Vinyl spins its way back into the heart of San Clemente, California

Meet the man behind the turntable at Moldy Toes Records

Tom Rule, Owner of Moldy Toes Records (Brandon Drey/ Lariat)

Tom Rule drills T-shirt racks into a 4-foot divider in the middle of his new shop as  “Seven Year Ache” by Rosanne Cash spins in the background, blaring out the intermittent noise of the electric tool.

Off of the main drag in downtown San Clemente, California, one post unsympathetically sticks out just before the row of establishments comes to an end. Moldy Toes Records displays a logo of a disheveled man with a look of anguish and an electrocuted hair-do. The figure strikingly resembles Rule, the owner of the establishment.

“Black Sabbath or Tom Waits?” asks colleague Greg McCaughey. Tom Waits (of course). Changing the mood, he turns on “The Heart of Saturday Night.”

Rule finishes drilling as the record begins to spin. The first track starts and he moves toward the counter. He points out a flyer with information on a record show at a local high.

“I started doing them at San Clemente High School about three years ago to help out the music department,” Rule says. “We do two a year.”

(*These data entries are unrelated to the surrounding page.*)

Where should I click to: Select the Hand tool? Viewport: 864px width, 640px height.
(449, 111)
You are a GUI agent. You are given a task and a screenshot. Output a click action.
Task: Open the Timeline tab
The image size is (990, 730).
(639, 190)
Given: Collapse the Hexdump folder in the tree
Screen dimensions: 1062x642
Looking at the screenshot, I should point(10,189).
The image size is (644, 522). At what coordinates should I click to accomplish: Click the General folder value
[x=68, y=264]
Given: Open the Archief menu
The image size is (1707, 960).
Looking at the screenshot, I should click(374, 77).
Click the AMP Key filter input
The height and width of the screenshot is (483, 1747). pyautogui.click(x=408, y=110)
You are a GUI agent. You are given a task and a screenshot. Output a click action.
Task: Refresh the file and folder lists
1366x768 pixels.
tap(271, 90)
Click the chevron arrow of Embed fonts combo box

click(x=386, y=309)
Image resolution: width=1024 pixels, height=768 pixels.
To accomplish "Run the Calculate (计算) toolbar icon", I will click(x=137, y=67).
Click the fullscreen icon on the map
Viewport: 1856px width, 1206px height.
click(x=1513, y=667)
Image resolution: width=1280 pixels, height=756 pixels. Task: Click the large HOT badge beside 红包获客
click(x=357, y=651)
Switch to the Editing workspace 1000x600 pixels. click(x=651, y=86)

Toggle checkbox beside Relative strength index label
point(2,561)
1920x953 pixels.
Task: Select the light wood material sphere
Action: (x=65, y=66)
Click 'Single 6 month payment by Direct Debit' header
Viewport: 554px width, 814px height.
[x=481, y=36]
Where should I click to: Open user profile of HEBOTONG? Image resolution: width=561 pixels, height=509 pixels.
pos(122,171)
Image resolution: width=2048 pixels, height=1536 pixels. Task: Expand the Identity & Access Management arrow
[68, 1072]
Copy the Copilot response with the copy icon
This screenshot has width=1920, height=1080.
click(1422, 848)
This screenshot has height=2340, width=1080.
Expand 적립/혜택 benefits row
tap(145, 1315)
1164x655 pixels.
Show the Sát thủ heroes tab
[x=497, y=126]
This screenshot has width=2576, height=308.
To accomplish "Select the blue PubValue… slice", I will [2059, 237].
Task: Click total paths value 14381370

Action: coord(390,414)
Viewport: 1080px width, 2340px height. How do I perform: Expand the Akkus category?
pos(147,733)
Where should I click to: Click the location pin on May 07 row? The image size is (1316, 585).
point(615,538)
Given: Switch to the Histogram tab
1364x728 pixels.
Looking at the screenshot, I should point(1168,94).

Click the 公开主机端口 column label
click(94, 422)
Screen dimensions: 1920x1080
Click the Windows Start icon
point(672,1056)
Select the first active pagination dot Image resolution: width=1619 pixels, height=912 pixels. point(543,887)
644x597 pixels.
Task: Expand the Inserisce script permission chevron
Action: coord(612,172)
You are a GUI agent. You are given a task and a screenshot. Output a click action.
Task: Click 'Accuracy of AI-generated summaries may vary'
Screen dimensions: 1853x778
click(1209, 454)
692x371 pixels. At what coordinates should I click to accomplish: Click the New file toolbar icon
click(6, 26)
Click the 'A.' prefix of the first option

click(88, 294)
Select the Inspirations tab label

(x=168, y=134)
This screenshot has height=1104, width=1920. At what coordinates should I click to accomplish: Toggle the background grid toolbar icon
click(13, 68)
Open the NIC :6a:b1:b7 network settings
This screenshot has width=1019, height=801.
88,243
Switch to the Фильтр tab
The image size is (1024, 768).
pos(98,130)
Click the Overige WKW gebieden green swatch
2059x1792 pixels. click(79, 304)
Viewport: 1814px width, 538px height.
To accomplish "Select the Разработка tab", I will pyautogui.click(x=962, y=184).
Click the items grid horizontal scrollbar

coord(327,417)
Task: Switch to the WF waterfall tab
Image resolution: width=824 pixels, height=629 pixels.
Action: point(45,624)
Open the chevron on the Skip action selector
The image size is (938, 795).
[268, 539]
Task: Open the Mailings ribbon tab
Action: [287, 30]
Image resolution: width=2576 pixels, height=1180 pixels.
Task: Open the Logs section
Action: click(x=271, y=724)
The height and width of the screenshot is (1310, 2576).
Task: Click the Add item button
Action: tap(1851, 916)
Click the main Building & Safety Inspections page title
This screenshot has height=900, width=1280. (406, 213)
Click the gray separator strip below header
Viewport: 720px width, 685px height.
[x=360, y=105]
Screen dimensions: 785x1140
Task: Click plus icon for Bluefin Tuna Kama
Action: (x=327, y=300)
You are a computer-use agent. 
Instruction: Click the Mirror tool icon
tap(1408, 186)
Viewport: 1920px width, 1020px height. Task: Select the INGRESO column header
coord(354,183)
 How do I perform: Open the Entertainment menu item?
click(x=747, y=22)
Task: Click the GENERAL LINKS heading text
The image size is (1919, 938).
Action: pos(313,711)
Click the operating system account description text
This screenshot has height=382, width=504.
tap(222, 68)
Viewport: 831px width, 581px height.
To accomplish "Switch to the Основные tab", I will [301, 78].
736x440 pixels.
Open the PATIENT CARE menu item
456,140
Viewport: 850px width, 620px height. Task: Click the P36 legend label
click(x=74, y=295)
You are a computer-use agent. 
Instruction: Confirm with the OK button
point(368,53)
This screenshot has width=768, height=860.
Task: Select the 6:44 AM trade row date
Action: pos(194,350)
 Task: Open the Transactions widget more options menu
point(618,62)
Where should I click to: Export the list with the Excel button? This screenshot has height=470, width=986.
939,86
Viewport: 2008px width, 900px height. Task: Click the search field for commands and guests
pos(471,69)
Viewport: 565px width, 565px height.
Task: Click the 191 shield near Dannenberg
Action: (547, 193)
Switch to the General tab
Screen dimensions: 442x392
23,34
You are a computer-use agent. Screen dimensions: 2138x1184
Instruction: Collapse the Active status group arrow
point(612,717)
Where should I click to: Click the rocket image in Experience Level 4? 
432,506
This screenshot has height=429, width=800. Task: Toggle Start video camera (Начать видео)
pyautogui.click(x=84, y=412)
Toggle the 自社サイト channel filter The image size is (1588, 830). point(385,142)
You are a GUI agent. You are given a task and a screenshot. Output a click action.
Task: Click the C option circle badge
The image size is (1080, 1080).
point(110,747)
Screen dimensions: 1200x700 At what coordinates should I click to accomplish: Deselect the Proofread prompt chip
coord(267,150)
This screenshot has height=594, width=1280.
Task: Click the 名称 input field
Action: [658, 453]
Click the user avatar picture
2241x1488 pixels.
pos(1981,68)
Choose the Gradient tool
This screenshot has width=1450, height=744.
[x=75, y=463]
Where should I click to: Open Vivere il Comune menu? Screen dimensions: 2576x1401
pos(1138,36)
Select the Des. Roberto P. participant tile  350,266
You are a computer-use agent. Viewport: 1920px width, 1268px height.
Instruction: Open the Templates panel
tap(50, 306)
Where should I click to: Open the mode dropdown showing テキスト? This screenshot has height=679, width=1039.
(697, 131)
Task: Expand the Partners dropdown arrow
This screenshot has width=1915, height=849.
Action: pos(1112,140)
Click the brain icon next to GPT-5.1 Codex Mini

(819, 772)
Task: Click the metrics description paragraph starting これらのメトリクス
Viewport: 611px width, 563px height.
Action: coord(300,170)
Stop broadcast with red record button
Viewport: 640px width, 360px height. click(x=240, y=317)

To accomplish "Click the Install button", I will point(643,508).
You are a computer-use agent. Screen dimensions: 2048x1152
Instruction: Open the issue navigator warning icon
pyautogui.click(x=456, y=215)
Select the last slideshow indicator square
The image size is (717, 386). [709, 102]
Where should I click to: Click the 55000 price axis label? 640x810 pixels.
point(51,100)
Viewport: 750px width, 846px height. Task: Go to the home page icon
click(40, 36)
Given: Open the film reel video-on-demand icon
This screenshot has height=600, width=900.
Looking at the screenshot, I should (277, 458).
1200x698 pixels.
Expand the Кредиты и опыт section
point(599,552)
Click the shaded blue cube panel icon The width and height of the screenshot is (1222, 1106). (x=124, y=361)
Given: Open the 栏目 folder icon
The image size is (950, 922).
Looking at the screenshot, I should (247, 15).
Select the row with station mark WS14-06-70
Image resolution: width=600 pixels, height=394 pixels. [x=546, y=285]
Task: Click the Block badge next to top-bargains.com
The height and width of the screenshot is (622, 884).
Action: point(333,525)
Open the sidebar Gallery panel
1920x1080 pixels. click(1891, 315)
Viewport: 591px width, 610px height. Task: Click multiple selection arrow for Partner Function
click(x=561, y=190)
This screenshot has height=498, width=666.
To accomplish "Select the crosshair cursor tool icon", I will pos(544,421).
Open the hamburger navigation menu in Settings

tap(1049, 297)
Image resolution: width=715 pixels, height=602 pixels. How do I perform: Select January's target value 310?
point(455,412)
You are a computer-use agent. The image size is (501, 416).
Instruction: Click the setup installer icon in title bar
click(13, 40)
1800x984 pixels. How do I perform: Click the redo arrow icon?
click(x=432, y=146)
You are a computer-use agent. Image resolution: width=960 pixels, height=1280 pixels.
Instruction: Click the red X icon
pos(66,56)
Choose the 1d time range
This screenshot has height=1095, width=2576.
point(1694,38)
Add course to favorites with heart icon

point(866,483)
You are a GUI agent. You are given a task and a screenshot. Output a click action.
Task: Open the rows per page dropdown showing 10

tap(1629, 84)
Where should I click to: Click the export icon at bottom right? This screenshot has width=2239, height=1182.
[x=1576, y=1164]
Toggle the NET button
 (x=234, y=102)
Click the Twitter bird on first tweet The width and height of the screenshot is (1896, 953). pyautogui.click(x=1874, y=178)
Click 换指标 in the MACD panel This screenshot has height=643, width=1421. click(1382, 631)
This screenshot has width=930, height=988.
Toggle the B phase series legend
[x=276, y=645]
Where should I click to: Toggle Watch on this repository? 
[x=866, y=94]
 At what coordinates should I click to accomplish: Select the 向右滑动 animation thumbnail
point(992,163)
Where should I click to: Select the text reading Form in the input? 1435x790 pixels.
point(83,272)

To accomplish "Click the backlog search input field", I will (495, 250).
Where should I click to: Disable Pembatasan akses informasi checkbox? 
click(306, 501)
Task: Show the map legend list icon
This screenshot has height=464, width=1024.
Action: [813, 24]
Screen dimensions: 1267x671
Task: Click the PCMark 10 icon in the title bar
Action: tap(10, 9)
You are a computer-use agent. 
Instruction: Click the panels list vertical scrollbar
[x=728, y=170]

The idea of the record show is for collectors and vendors to sell their lot in a common space while the entrance fee at the door goes to a good cause. For Rule, his motivation to start this fundraiser at San Clemente High School was personal.

“My son was in band and they were always struggling for money,” Rule says. “I remember asking him one night how come he wasn’t at the football game that night. He told me it was an away game and they didn’t have money for the bus. I just couldn’t comprehend that they had to pay to get taken to an event for their school. So, I started doing fundraisers with the school’s music director. It helped them out a lot.”

He participated in record shows for a long time. Then he hosted them in the 1980s.

“When my wife was going to school at UC Davis, I was involved with the college radio station,” he says. “Another station that I had worked at in the bay area did these quarterly shows and I introduced it to Davis. They loved it because they were cleaning out all their cupboards.”

Music lovers built their collection while Tom grew his own.

“My collection is close to 3,000,” he says. “I have kept almost every record I’ve ever bought since I was about 12.”

Rule doesn’t have a favorite album, “that just depends on what time of day it is and what I’ve been drinkin’,” he says.

He walks from behind the counter to the back of the shop where the vinyl is located.

“The atmosphere of the show is completely different then the record store,” he says. “It’s a whole different entity. It’s a lot more laid back, you know. I’d like to get live music going there. I’m thinking we could have DJ’s. The possibilities seem unlimited. It’s just more relaxed, you know? Except for my wife who has to be at the shop. She is not relaxed when she’s here.”

Rule has been selling records for the last three decades. Twenty of those years were working for Tower Records after meeting “some really cool people” at Condor Records in San Juan Capistrano, California in the 1970’s. For the last four years he has run his own record shop which he says he’s been ”thinking about doing for a long, long time.”

The stores name, Moldy Toes derived from a song called “Smelly Tongues” by an avant-garde band called The Residents.

“I just wanted something that people would laugh at and remember,” Rule says.

Rule grew up in Orange County, California. Resided in places like Nashville, Tennessee, Ann Arbor, Michigan and Chicago, Illinois. He chose to open up his shop in San Clemente, California “because they have a cool happenin’ vibe.”

The last track comes to an end from Waits record and the crackles and pops resurface as the main sound. Rule is already walking back toward the turntable to put on another album.

“I think one thing that makes Moldy Toes unique is we don’t use one dollar bills. We use 50 cent pieces, $1 coins and $2 bills,” he says.  “It’s semi-political. We don’t need a one dollar bill. It goes out of circulation on average about 26 months or something. You know, that one dollar coin will last until you lose it or gets chopped up by the lawn mower.”

Roxy Music’s album “For Your Pleasure” is up next. He lowers the needle until it gently begins to produce the sound of old vinyl pressed decades before this moment.